D&D 5E (2014) Design Debate: 13th-level PCs vs. 6- to 8-Encounter Adventuring Day

I was interested to see the character sheets.


Wow. Dude, you REALLY don't see what you're doing here? I didn't get past the first character's magic items. The character has five permanent magic items including what can only be described as an artifact+++ type item (the whip) which has the combined powers (in ONE magic item) of:
  • +3 weapons (very rare)
  • dancing (very rare - requires attunement)
  • defender (legendary requires attunement) Do you let this character get the +3 weapon bonus to AC when he casts a spell? If yes, go read Defender weapon again.
  • ring of spell turning (legendary - requires attunement)
  • ring of protection (rare - requires attunment) (double the protection bonus when blade singing)
  • wand of warmage +3 (very rare - requires attunement) (ignores half cover with spell attacks)
  • (extends spell ranges by five feet including touch spells)
  • (absorbs 5 extra hp when using song of defense)

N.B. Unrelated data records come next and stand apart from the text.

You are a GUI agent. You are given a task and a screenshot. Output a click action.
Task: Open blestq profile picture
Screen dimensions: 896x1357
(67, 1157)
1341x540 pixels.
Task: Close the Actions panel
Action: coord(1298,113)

Seriously? You don't see that this amount of magic is going to monstrously increase this character's power? At a minimum the character is +3 to hit and damage on every attack roll it makes above the default expectation. +3 is a freaking TON! The character also has +1 (most of the time +2) to all of his defenses. Again, that's freaking HUGE.

Reminder: a PC can only be attuned to 3 items. You've given this character FIVE attuned items (and some extra gravy) in ONE item. C'mon, man!

This campaign is not a great example of the problem. Though I did think two to three times deadly would at least provide a medium to hard type of challenge. I built it to be very epic. I'm experimenting with encounter building for PCs of this power level. So far I haven't found a sweet spot yet for challenging them.

I wanted to build very powerful demon lords. I needed the PCs to be very powerful to fight them. They have their first demon lord coming up. We'll see how that fight goes. I've built that one to drain resources prior to fighting the demon lord.

So you think two to three times deadly is insufficient for the equivalent of a medium to hard encounter against PCs with this level of power. I'm going to have to do some more experimenting.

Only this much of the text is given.